Entretien avec Benoît Peeters pour L’indépendant par Michel Litout.

Le succès du festival d’Angoulême cache une réalité plus sombre pour les auteurs de bande dessinée. Benoît Peeters, scénariste, revient sur un secteur de l’édition « fragilisé ».

La bande dessinée en France est-elle réellement menacée ?

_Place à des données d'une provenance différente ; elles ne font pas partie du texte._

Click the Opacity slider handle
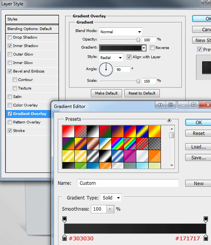The image size is (211, 245). pos(138,40)
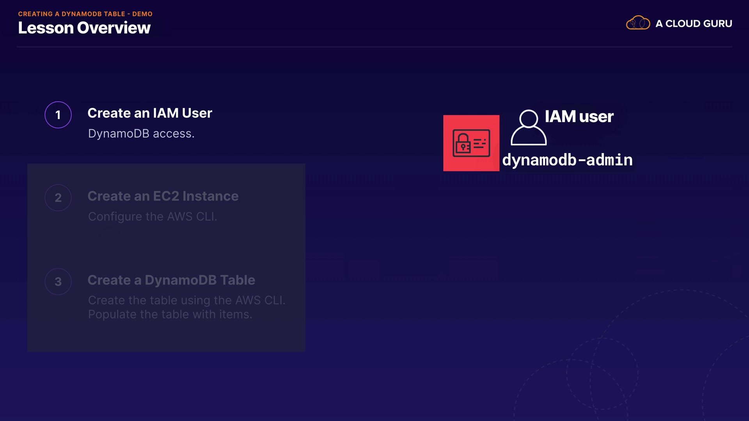This screenshot has width=749, height=421.
Task: Click the "Lesson Overview" slide title
Action: pos(84,28)
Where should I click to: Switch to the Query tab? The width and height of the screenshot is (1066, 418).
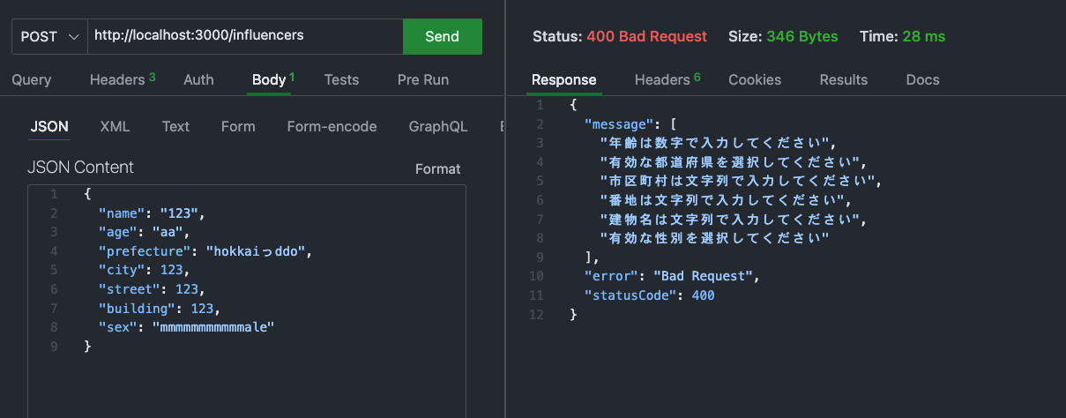click(32, 79)
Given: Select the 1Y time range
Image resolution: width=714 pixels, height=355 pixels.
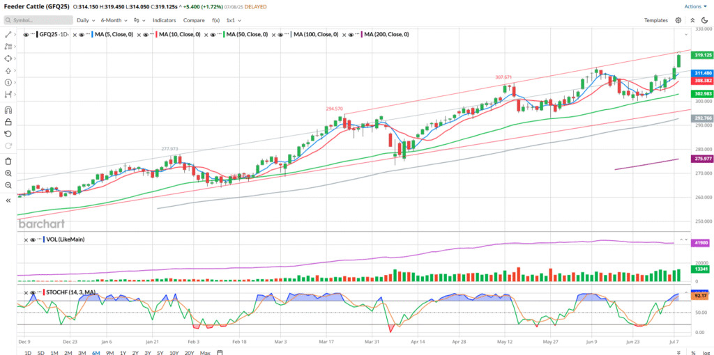Looking at the screenshot, I should [123, 353].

Benoît Peeters: Artistiquement, la bande dessinée en France n’est pas du tout en crise ni en danger. Elle regorge de talents et d’excellents albums. Par contre la situation du marché et plus précisément des auteurs est elle beaucoup plus problématique, fragilisée. Il y a quelques vedettes qui gagnent très bien leur vie, notamment en vendant des planches originales à des niveaux très élevés, mais à côté, l’écrasante majorité des auteurs vit de plus en plus mal avec un niveau de revenus en dessous du smic. Cette situation est en dégradation accélérée avec une réforme brutale et sans concertation de la retraite complémentaire qui prive les auteurs d’une année à l’autre d’un mois de revenus. Pour ceux qui sont en dessous du smic, alors qu’ils travaillent continûment, ce peut être le coup fatal qui pourrait les conduire à arrêter. Et contrairement aux écrivains, il n’est pas possible aux dessinateurs d’avoir un autre métier en parallèle. La BD c’est aussi un artisanat, c’est extrêmement exigeant en terme de temps et les éditeurs attendent des auteurs, surtout ceux qui font une série, qu’ils publient au minimum un album par an. […]

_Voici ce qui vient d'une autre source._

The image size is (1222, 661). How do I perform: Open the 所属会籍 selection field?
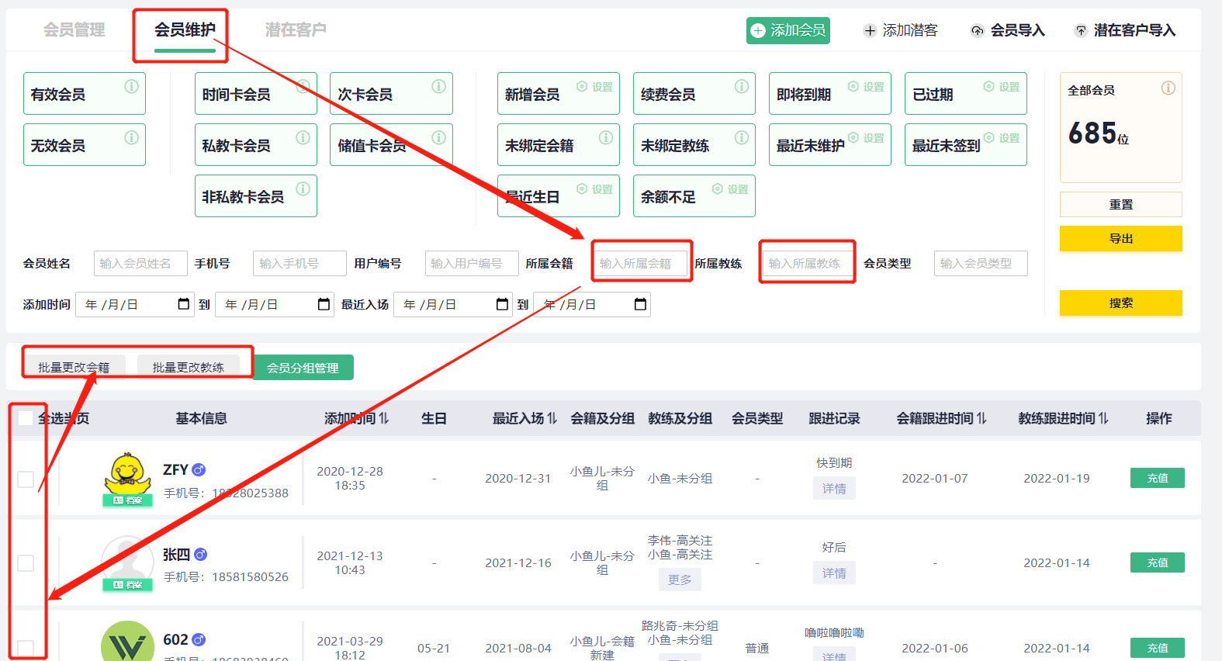click(640, 264)
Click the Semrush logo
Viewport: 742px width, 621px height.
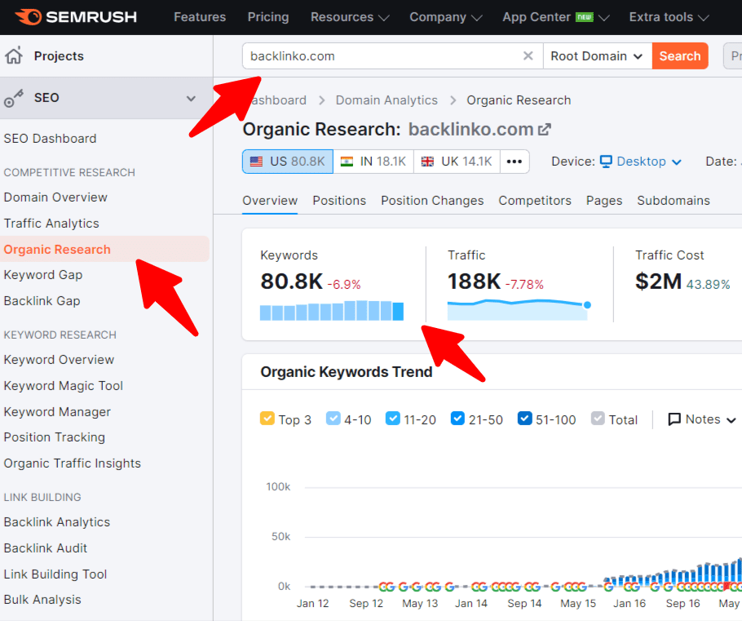pyautogui.click(x=76, y=16)
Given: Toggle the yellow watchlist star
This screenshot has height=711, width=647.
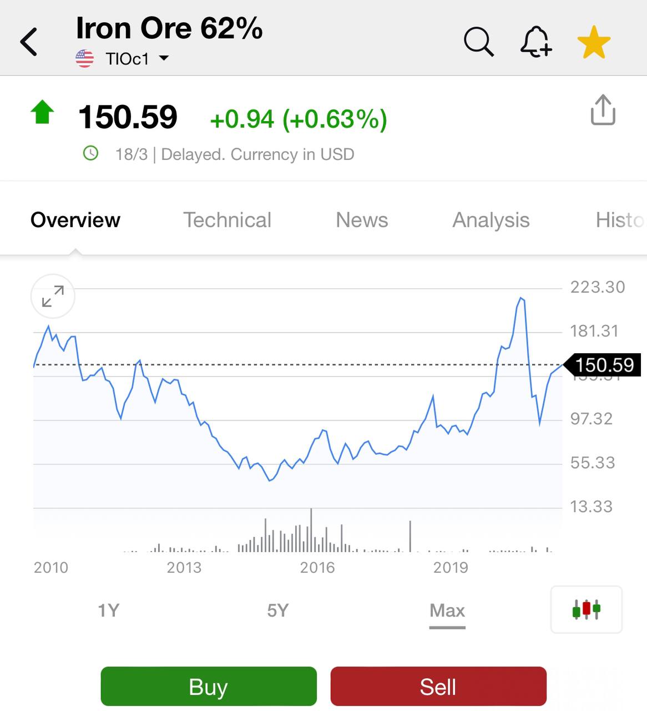Looking at the screenshot, I should click(x=594, y=43).
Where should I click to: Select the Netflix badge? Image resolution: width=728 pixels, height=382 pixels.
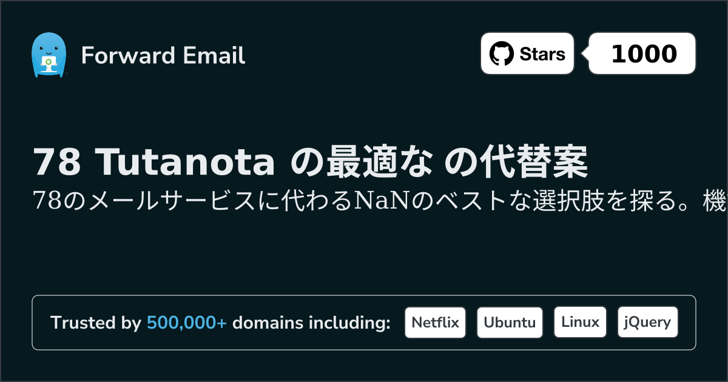435,323
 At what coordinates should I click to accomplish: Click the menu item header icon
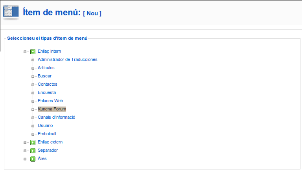click(11, 12)
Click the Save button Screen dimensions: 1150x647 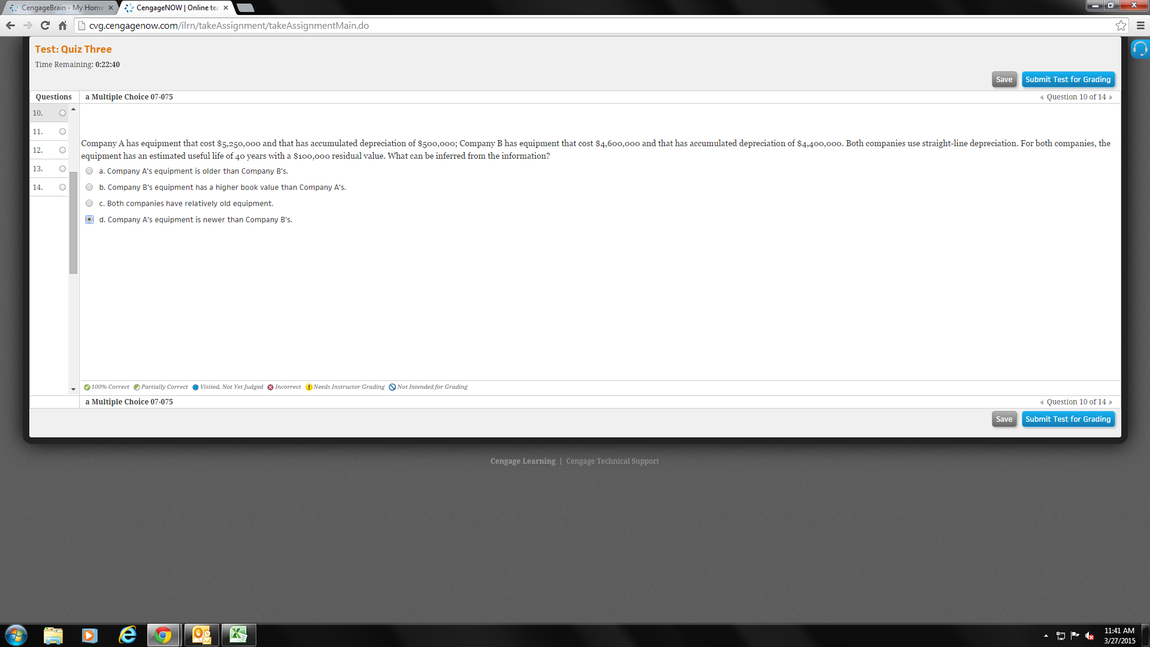tap(1004, 79)
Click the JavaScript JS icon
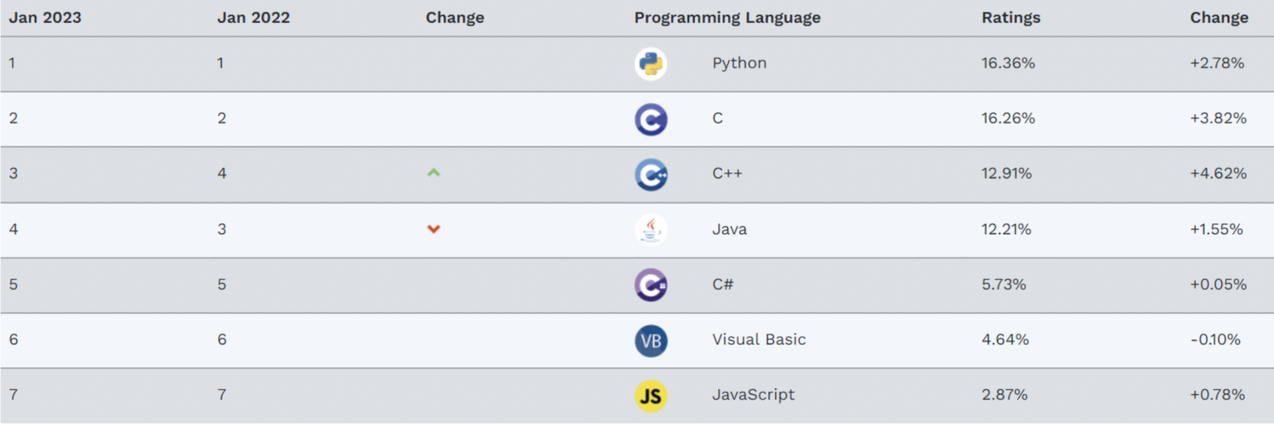 click(x=651, y=396)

Interview : « Artistiquement, la BD se porte bien. Économiquement, non. »

Entretien avec Benoît Peeters par Nicolas Gary pour Actualitté.com.

Loin des Bulles où se retrouvait le public, les professionnels s’étaient donné rendez-vous à Théâtre d’Angoulême, pour la présentation des États généraux de la bande dessinée. ActuaLitté avait suivi le rendez-vous en direct, et aujourd’hui, le président de l’association des EG, Benoît Peeters, revient avec nous sur cette grande première.

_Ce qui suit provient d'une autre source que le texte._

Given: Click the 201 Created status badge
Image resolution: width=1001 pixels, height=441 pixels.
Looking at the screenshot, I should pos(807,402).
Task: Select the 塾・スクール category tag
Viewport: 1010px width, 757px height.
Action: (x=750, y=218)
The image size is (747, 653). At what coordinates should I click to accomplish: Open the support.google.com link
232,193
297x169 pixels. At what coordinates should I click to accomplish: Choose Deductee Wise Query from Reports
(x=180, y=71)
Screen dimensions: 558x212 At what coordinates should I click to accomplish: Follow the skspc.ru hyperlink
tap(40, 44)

Il y avait du beau monde, venu apporter son soutien à ce lancement : une vingtaine d’organisations d’auteur, d’éditeurs, société de gestion, ou encore la BnF et le ministère de la Culture. Dans la salle, on attendait un peu plus de monde, peut-être, mais les places encore libres n’étaient tout de même pas très nombreuses. Partis du problème constaté sur la réforme des retraites, que pilote le RAAP, les États généraux veulent maintenant incarner un grand mouvement d’observation du secteur de la bande dessinée. […]

Interview : « Auteur de BD, drôle de métier, mais métier tout de même ! »

Entretien avec Benoît Peeters pour La Croix par Stéphane Dreyfus, réservé aux abonnés

L’auteur des Cités obscures, le scénariste et écrivain Benoît Peeters, préside le 29 janvier la session d’ouverture des états généraux de la bande dessinée, organisée dans le cadre du Festival d’Angoulême. Lancée par le syndicat des auteurs de BD, qui s’inquiètent de leur précarisation croissante, cette initiative doit dresser un tableau de la situation du 9e  art en France.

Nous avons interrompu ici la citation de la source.